Fed Chairman Ben Bernanke appears before the House Budget Committee Wednesday, in what promises to be one of the two most widely watched events of the trading day.
The other event is also a hearing on Capitol Hill, where Bernanke, himself, and the Fed are under fire in a session called by Fed critic Rep. Ron Paul, R-Texas, who heads the House Financial Services' Domestic Monetary Policy and Technology Subcommittee. The focus is on the impact of the Fed's policies on unemployment and job creation, but no Fed officials are scheduled to speak. Both hearings start at 10 a.m.
Yet, market expectations are low for fresh news from Bernanke's testimony, even though the Budget Committee hearing casts him in the center of what promises to be one of the hottest and most important political debates for Congress, as the U.S. emerges from the financial crisis. A divided Congress will have to tackle how the U.S. manages its huge deficits and gets its financial house in order.
Paul's committee will hear testimony from Thomas DiLorenzo, a professor from Loyola University Maryland, and Richard Vedder, a professor form Ohio University.
"Paul thinks the Fed should be disbanded so he's going to say a lot of exciting stuff," said Lord Abbett senior economic strategist Milton Ezrati.
Bernanke, no doubt, will be asked about the Fed's policies at the Budget committee hearing, but market participants think Bernanke probably said as much as he intends to say at an appearance in Washington last week. He is also expected to stick to the Fed's recent meeting statement.
Bernanke also appears at a time when the market is once more questioning the wisdom of the Fed's easing program. Richmond Fed President Jeffrey Lacker Tuesday said the Fed should be willing to cut back its $600 billion in Treasury purchases if employment improves and consumer spending holds up. Lacker said he was not ready to stop it yet, but his comments fell on markets that have been pricing in an improving economic picture and leery of potential inflation.
Last week, Bernanke stepped into the political fray with a warning to Congress not to use the debt ceiling limit as a "bargaining chip " in their debates over spending and taxes. The U.S. may breach the $14.3 trillion debt ceiling limit in early April if it is not raised.
In addition to Bernanke, the Fed's Brian Sack speaks at an event at the Philadelphia Fed at 5:45 p.m. ET. Sack is executive vice president of the Markets Group at the New York Fed and is expected to discuss the Fed's asset purchase program. The asset purchase program is scheduled to expire by the end of the second quarter, and economists, for the most part, do not anticipate the Fed will start raising rates until sometime next year or even later.

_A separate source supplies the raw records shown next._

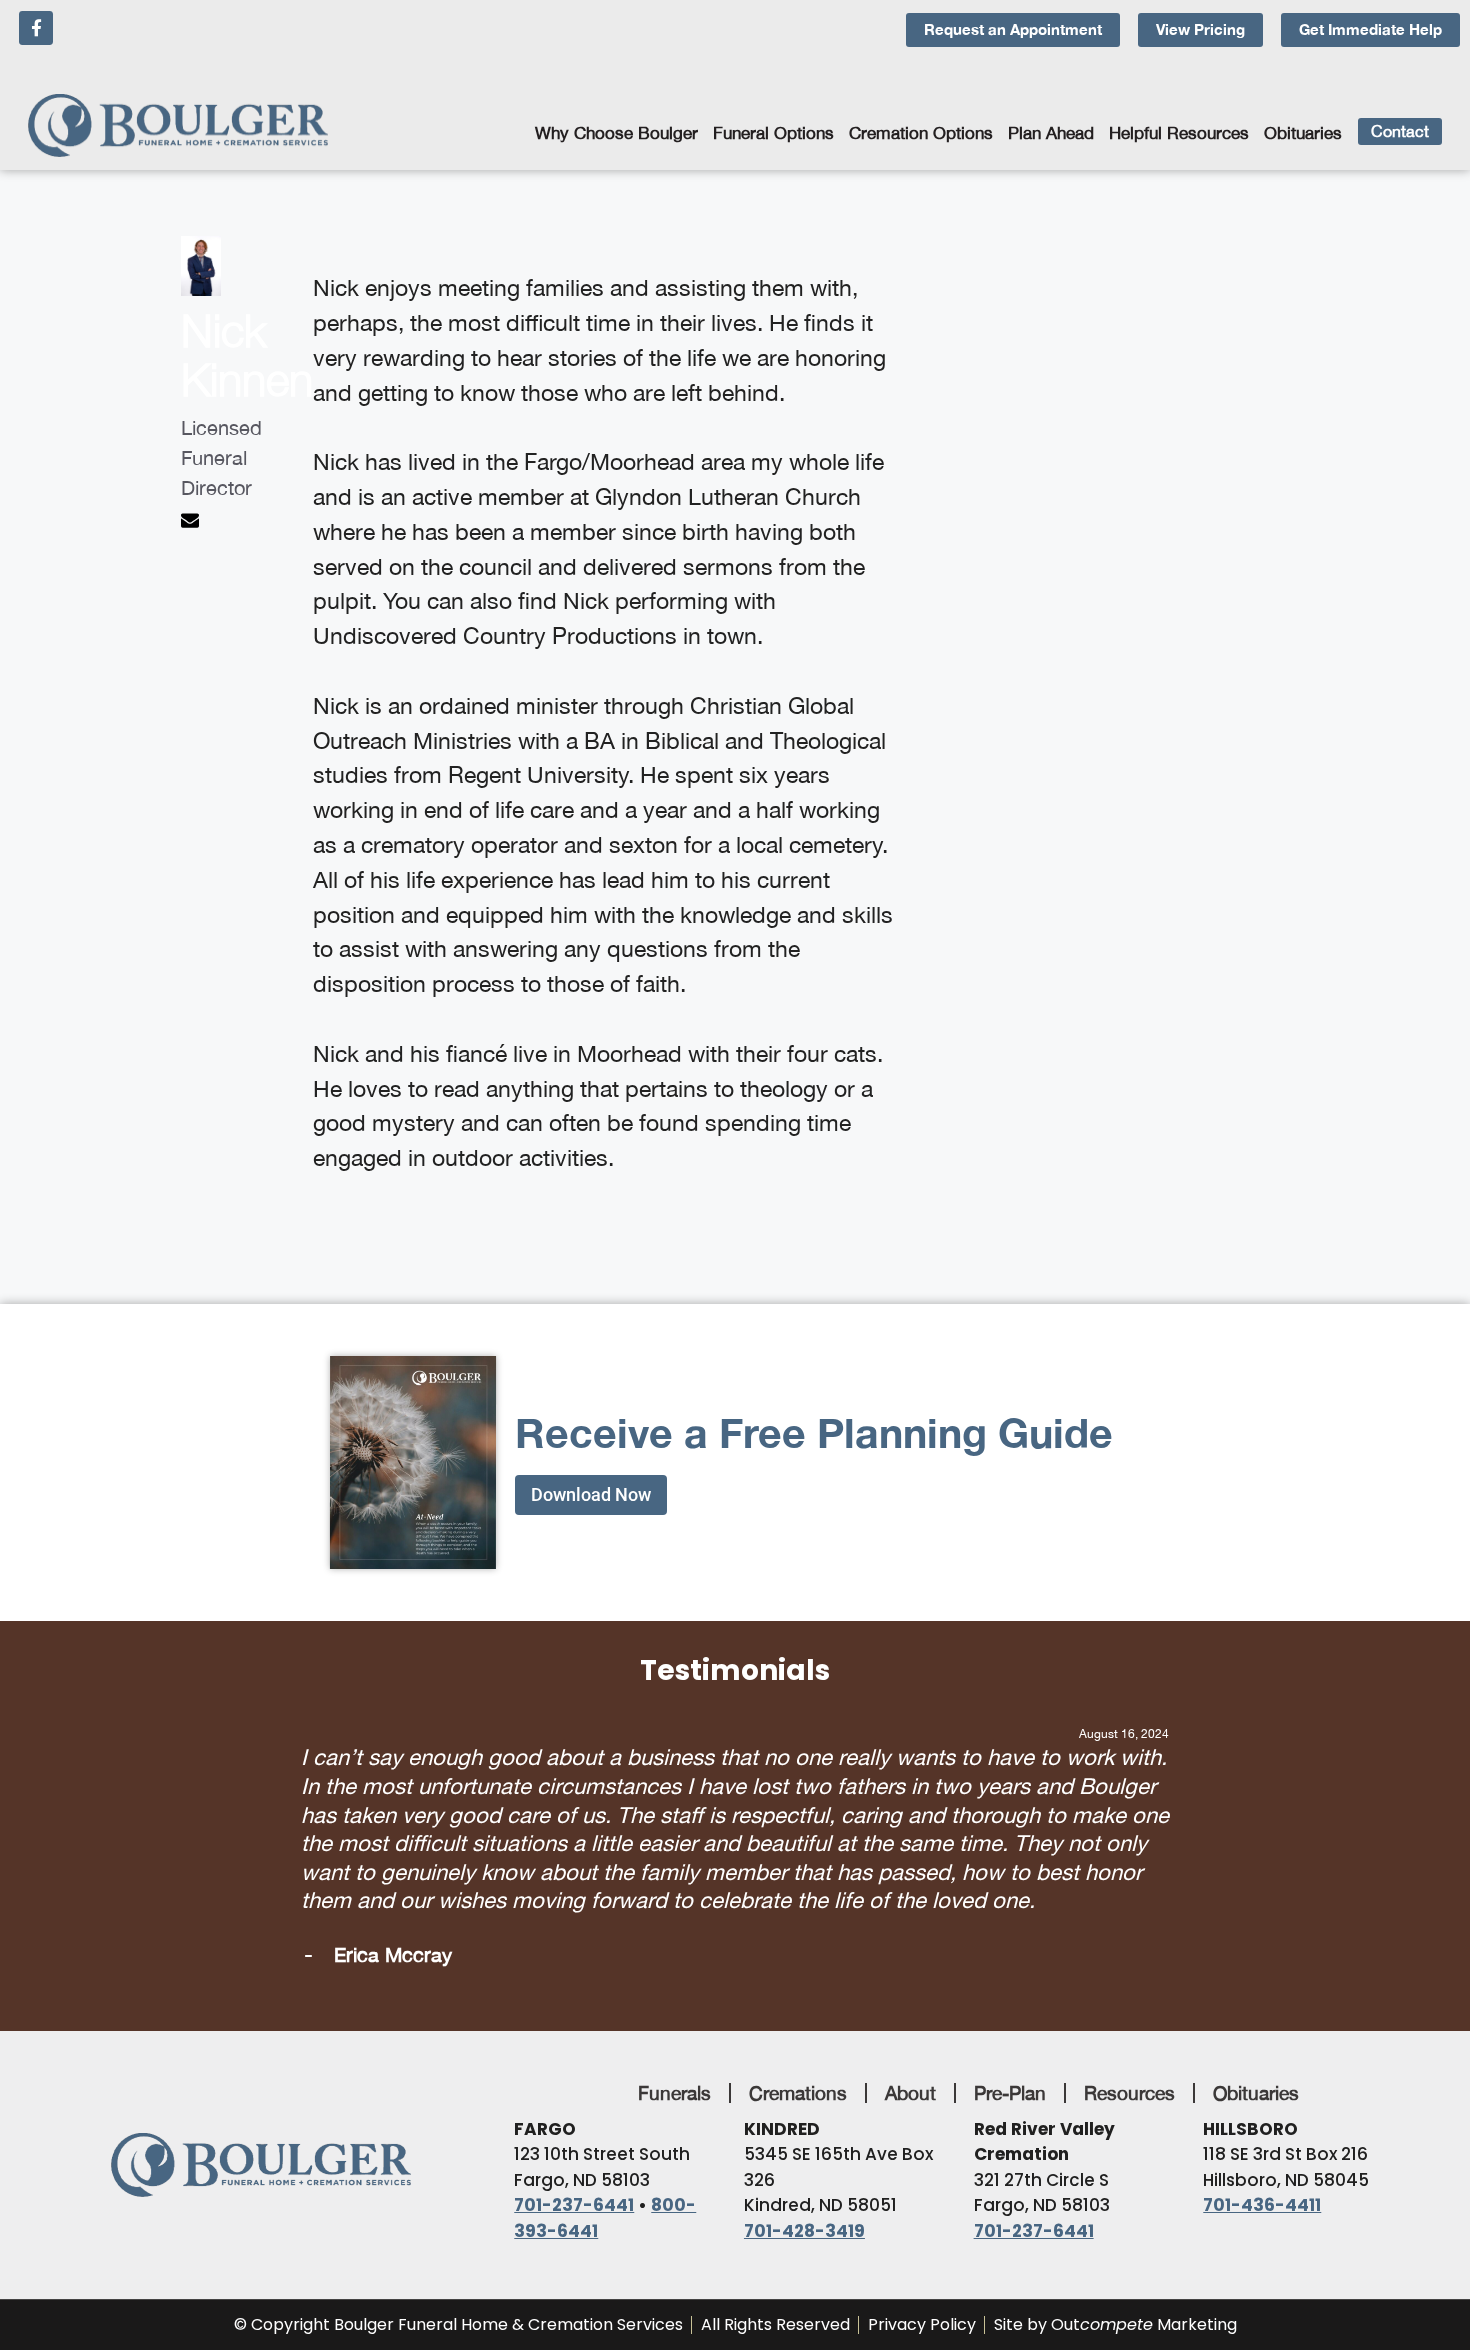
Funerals (674, 2007)
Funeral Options (773, 133)
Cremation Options (921, 133)
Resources (1129, 2007)
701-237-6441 (574, 2120)
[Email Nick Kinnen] (192, 521)
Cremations (798, 2007)
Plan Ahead (1051, 133)
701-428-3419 (804, 2145)
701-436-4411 (1262, 2120)
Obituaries (1303, 133)
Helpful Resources (1179, 133)
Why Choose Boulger (616, 133)
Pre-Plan (1010, 2007)
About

"I think Bernanke is the less interesting of the two," said David Ader, chief Treasury strategist at CRT Capital. "Sack is the more interesting. He's in charge of QE2 (quantitative easing.)"
"He may start to outline more ideas on the exit strategy. I suspect he will say hikes before asset sales," said Ader.
Ader, and others are also watching the 1 p.m. auction of $24 billion in 10-year notes. The 10-year yield rose to 3.73 Tuesday, from 3.64 percent Monday. The 30-year moved to 4.70 percent, and the 5-year rose to 2.40 percent from 2.27 percent Tuesday.
"The curve is moving parallel. It's not like the curve is steepening. Everything is moving. We're moving to a higher interest rate paradigm. it's not a real inflation scare or a Fed hike scare," Ader said.
The 10-year broke out of its recent range late last week. "I think we're going to see something north of 3.75, maybe 3.90 or 4, but it's not going to happen immediately. I think we'll rally 10 bps, back up 15. I think it's going to be a sort of grudging move higher. We've got QE2 ending in June and I think the market has to adjust to the idea that this big massive buyer is gone and I think we'll be grinding higher towards that event," Ader said.
Stocks moved higher Tuesday, even as China's latest rate hike held back global equities markets initially. The Dow was up 71 at 12,233, and theS&P 500rose 5 to 1324. The dollar was weaker against the euro, at 1.3633.
Oil lost $0.54 per barrel, to $86.94 per barrel. After the close, API reported crude inventories fell by 558,000 barrels, while analysts expected an increase of 2.4 million barrels.
Gold gained $15.80 an ounce, to $1363.40, as China's rate move stirred concerns about inflation.